▶ [ASSIGNMENT] Can you return the records below exactly as they stand, but only from the first line through the one with "You are a computer-use agent. Image"?

▶ [Entries taken from a collection]
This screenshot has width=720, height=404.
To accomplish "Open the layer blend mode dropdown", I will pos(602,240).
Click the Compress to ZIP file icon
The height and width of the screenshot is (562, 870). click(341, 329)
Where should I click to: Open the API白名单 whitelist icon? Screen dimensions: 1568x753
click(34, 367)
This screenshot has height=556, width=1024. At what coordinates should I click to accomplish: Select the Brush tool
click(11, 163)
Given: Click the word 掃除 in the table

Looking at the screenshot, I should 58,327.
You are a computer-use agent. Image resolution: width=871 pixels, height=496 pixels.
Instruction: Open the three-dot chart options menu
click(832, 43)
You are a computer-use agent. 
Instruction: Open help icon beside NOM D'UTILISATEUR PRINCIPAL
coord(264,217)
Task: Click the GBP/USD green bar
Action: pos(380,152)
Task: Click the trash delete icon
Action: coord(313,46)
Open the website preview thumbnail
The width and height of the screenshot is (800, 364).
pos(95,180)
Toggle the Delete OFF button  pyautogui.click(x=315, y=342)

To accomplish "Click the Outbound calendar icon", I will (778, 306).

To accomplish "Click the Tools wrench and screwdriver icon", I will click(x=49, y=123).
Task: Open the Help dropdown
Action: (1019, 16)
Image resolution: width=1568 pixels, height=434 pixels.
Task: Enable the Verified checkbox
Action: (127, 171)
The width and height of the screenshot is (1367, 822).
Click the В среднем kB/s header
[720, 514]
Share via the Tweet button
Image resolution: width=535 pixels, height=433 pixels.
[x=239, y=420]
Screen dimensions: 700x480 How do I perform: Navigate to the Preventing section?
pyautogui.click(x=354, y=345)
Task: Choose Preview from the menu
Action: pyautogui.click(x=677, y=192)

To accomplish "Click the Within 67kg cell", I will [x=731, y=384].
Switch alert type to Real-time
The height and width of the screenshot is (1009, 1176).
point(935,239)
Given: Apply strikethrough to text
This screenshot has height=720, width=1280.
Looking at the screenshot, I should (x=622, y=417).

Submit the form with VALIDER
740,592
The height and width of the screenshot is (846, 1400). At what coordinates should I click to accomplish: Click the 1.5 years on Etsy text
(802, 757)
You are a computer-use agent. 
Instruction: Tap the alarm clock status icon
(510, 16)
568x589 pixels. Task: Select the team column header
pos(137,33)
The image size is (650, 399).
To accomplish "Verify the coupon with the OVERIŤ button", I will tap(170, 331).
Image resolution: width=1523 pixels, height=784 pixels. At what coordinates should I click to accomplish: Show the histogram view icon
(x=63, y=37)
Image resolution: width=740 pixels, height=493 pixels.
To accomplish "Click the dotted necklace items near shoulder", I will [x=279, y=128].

▶ [ANSWER FOR THIS EXERCISE]
This screenshot has width=720, height=404.
To accomplish "Open the layer blend mode dropdown", I will pos(602,240).
Click the Compress to ZIP file icon
The height and width of the screenshot is (562, 870). click(341, 329)
Where should I click to: Open the API白名单 whitelist icon? Screen dimensions: 1568x753
click(34, 367)
This screenshot has height=556, width=1024. At what coordinates should I click to accomplish: Select the Brush tool
click(11, 163)
Given: Click the word 掃除 in the table

Looking at the screenshot, I should 58,327.
You are a computer-use agent. Image resolution: width=871 pixels, height=496 pixels.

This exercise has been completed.